### EXERCISE AIM
An answer that reproduces all the entries exactly is what is needed.

======== DATASET ========

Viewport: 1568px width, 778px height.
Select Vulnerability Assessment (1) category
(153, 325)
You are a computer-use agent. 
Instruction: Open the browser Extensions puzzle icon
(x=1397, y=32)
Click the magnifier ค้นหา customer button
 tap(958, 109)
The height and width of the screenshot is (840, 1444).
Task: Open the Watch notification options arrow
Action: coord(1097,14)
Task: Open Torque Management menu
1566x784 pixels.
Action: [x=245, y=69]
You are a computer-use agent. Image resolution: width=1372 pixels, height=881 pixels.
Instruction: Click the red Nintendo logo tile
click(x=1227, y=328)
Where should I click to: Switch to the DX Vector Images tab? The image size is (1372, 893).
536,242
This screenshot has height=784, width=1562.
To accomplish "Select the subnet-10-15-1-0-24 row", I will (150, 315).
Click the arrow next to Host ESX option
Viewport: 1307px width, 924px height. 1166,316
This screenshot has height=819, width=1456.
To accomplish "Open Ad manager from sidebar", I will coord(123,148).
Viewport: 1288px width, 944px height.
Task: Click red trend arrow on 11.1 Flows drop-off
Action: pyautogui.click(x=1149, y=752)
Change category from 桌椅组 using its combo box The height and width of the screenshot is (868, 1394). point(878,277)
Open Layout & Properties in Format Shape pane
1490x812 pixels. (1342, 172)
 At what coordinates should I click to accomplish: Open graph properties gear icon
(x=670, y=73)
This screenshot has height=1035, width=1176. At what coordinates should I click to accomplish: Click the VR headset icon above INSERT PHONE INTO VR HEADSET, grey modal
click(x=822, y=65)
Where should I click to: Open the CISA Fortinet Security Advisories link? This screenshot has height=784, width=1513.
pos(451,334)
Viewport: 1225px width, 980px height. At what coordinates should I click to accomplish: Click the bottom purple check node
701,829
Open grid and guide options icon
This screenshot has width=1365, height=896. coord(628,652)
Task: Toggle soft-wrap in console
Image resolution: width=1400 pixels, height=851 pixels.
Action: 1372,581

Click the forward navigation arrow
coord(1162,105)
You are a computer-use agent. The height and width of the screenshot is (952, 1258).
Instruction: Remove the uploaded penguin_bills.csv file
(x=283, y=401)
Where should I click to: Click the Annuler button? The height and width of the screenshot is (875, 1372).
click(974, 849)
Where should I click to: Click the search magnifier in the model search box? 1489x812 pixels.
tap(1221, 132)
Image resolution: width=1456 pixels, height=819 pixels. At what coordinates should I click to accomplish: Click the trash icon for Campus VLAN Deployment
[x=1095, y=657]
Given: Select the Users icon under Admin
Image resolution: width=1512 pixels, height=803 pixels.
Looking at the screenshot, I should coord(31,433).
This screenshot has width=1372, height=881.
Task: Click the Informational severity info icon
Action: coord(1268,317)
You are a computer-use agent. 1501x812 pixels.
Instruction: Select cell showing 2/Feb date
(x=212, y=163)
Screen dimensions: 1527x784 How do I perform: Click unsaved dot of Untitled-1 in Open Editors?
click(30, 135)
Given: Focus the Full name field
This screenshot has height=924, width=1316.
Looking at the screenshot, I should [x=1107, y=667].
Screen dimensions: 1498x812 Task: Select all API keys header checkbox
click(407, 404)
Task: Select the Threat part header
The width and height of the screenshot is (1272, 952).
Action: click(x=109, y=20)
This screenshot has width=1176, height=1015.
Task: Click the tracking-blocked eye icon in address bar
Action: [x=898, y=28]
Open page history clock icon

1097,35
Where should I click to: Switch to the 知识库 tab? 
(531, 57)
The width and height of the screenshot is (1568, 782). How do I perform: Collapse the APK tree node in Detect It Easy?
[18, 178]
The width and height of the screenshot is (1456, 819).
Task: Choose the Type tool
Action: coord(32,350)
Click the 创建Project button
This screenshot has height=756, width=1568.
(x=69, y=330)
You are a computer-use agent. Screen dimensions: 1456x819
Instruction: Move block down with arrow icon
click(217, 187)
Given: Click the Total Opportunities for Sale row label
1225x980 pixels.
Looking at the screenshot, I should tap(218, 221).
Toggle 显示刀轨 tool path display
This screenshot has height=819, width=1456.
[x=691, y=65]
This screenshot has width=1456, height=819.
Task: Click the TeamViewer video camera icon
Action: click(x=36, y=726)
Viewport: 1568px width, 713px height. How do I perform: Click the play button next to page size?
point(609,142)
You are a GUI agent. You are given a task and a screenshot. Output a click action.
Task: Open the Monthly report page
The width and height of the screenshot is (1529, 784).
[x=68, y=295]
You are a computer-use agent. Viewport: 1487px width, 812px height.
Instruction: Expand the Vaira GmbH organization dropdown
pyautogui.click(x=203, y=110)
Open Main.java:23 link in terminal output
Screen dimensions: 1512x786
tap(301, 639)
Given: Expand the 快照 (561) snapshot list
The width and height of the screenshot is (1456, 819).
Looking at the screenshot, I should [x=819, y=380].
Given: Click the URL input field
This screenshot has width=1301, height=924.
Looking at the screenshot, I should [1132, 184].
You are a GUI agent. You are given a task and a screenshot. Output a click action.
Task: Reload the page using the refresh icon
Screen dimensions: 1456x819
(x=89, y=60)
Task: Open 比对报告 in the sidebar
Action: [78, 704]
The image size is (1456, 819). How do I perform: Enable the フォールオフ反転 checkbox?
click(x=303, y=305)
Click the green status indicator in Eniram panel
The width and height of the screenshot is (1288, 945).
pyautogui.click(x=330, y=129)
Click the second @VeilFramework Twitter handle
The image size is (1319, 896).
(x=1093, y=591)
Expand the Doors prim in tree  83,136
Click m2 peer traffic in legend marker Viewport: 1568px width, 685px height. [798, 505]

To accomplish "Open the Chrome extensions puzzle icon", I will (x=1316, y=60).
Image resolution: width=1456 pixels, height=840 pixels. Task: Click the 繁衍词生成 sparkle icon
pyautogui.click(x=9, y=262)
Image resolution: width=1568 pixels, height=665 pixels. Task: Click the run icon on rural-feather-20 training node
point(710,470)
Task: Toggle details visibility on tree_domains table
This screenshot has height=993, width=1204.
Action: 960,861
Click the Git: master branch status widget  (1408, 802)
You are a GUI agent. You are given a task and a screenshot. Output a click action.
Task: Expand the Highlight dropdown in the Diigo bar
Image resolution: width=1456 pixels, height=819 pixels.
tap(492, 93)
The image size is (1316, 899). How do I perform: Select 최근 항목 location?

========

### OUTPUT FOR THIS TASK
Viewport: 1568px width, 778px height.
Select Vulnerability Assessment (1) category
(153, 325)
You are a computer-use agent. 
Instruction: Open the browser Extensions puzzle icon
(x=1397, y=32)
Click the magnifier ค้นหา customer button
 tap(958, 109)
The height and width of the screenshot is (840, 1444).
Task: Open the Watch notification options arrow
Action: coord(1097,14)
Task: Open Torque Management menu
1566x784 pixels.
Action: [x=245, y=69]
You are a computer-use agent. Image resolution: width=1372 pixels, height=881 pixels.
Instruction: Click the red Nintendo logo tile
click(x=1227, y=328)
Where should I click to: Switch to the DX Vector Images tab? The image size is (1372, 893).
536,242
This screenshot has height=784, width=1562.
To accomplish "Select the subnet-10-15-1-0-24 row", I will (150, 315).
Click the arrow next to Host ESX option
Viewport: 1307px width, 924px height. 1166,316
This screenshot has height=819, width=1456.
To accomplish "Open Ad manager from sidebar", I will coord(123,148).
Viewport: 1288px width, 944px height.
Task: Click red trend arrow on 11.1 Flows drop-off
Action: pyautogui.click(x=1149, y=752)
Change category from 桌椅组 using its combo box The height and width of the screenshot is (868, 1394). point(878,277)
Open Layout & Properties in Format Shape pane
1490x812 pixels. (1342, 172)
 At what coordinates should I click to accomplish: Open graph properties gear icon
(x=670, y=73)
This screenshot has height=1035, width=1176. At what coordinates should I click to accomplish: Click the VR headset icon above INSERT PHONE INTO VR HEADSET, grey modal
click(x=822, y=65)
Where should I click to: Open the CISA Fortinet Security Advisories link? This screenshot has height=784, width=1513.
pos(451,334)
Viewport: 1225px width, 980px height. At what coordinates should I click to accomplish: Click the bottom purple check node
701,829
Open grid and guide options icon
This screenshot has width=1365, height=896. coord(628,652)
Task: Toggle soft-wrap in console
Image resolution: width=1400 pixels, height=851 pixels.
Action: 1372,581

Click the forward navigation arrow
coord(1162,105)
You are a computer-use agent. The height and width of the screenshot is (952, 1258).
Instruction: Remove the uploaded penguin_bills.csv file
(x=283, y=401)
Where should I click to: Click the Annuler button? The height and width of the screenshot is (875, 1372).
click(974, 849)
Where should I click to: Click the search magnifier in the model search box? 1489x812 pixels.
tap(1221, 132)
Image resolution: width=1456 pixels, height=819 pixels. At what coordinates should I click to accomplish: Click the trash icon for Campus VLAN Deployment
[x=1095, y=657]
Given: Select the Users icon under Admin
Image resolution: width=1512 pixels, height=803 pixels.
Looking at the screenshot, I should coord(31,433).
This screenshot has width=1372, height=881.
Task: Click the Informational severity info icon
Action: coord(1268,317)
You are a computer-use agent. 1501x812 pixels.
Instruction: Select cell showing 2/Feb date
(x=212, y=163)
Screen dimensions: 1527x784 How do I perform: Click unsaved dot of Untitled-1 in Open Editors?
click(30, 135)
Given: Focus the Full name field
This screenshot has height=924, width=1316.
Looking at the screenshot, I should [x=1107, y=667].
Screen dimensions: 1498x812 Task: Select all API keys header checkbox
click(407, 404)
Task: Select the Threat part header
The width and height of the screenshot is (1272, 952).
Action: click(x=109, y=20)
This screenshot has width=1176, height=1015.
Task: Click the tracking-blocked eye icon in address bar
Action: [x=898, y=28]
Open page history clock icon

1097,35
Where should I click to: Switch to the 知识库 tab? 
(531, 57)
The width and height of the screenshot is (1568, 782). How do I perform: Collapse the APK tree node in Detect It Easy?
[18, 178]
The width and height of the screenshot is (1456, 819).
Task: Choose the Type tool
Action: coord(32,350)
Click the 创建Project button
This screenshot has height=756, width=1568.
(x=69, y=330)
You are a computer-use agent. Screen dimensions: 1456x819
Instruction: Move block down with arrow icon
click(217, 187)
Given: Click the Total Opportunities for Sale row label
1225x980 pixels.
Looking at the screenshot, I should tap(218, 221).
Toggle 显示刀轨 tool path display
This screenshot has height=819, width=1456.
[x=691, y=65]
This screenshot has width=1456, height=819.
Task: Click the TeamViewer video camera icon
Action: click(x=36, y=726)
Viewport: 1568px width, 713px height. How do I perform: Click the play button next to page size?
point(609,142)
You are a GUI agent. You are given a task and a screenshot. Output a click action.
Task: Open the Monthly report page
The width and height of the screenshot is (1529, 784).
[x=68, y=295]
You are a computer-use agent. Viewport: 1487px width, 812px height.
Instruction: Expand the Vaira GmbH organization dropdown
pyautogui.click(x=203, y=110)
Open Main.java:23 link in terminal output
Screen dimensions: 1512x786
tap(301, 639)
Given: Expand the 快照 (561) snapshot list
The width and height of the screenshot is (1456, 819).
Looking at the screenshot, I should [x=819, y=380].
Given: Click the URL input field
This screenshot has width=1301, height=924.
Looking at the screenshot, I should [1132, 184].
You are a GUI agent. You are given a task and a screenshot. Output a click action.
Task: Reload the page using the refresh icon
Screen dimensions: 1456x819
(x=89, y=60)
Task: Open 比对报告 in the sidebar
Action: [78, 704]
The image size is (1456, 819). How do I perform: Enable the フォールオフ反転 checkbox?
click(x=303, y=305)
Click the green status indicator in Eniram panel
The width and height of the screenshot is (1288, 945).
pyautogui.click(x=330, y=129)
Click the second @VeilFramework Twitter handle
The image size is (1319, 896).
(x=1093, y=591)
Expand the Doors prim in tree  83,136
Click m2 peer traffic in legend marker Viewport: 1568px width, 685px height. [798, 505]

To accomplish "Open the Chrome extensions puzzle icon", I will (x=1316, y=60).
Image resolution: width=1456 pixels, height=840 pixels. Task: Click the 繁衍词生成 sparkle icon
pyautogui.click(x=9, y=262)
Image resolution: width=1568 pixels, height=665 pixels. Task: Click the run icon on rural-feather-20 training node
point(710,470)
Task: Toggle details visibility on tree_domains table
This screenshot has height=993, width=1204.
Action: 960,861
Click the Git: master branch status widget  (1408, 802)
You are a GUI agent. You are given a task and a screenshot. Output a click action.
Task: Expand the Highlight dropdown in the Diigo bar
Image resolution: width=1456 pixels, height=819 pixels.
tap(492, 93)
The image size is (1316, 899). How do I perform: Select 최근 항목 location?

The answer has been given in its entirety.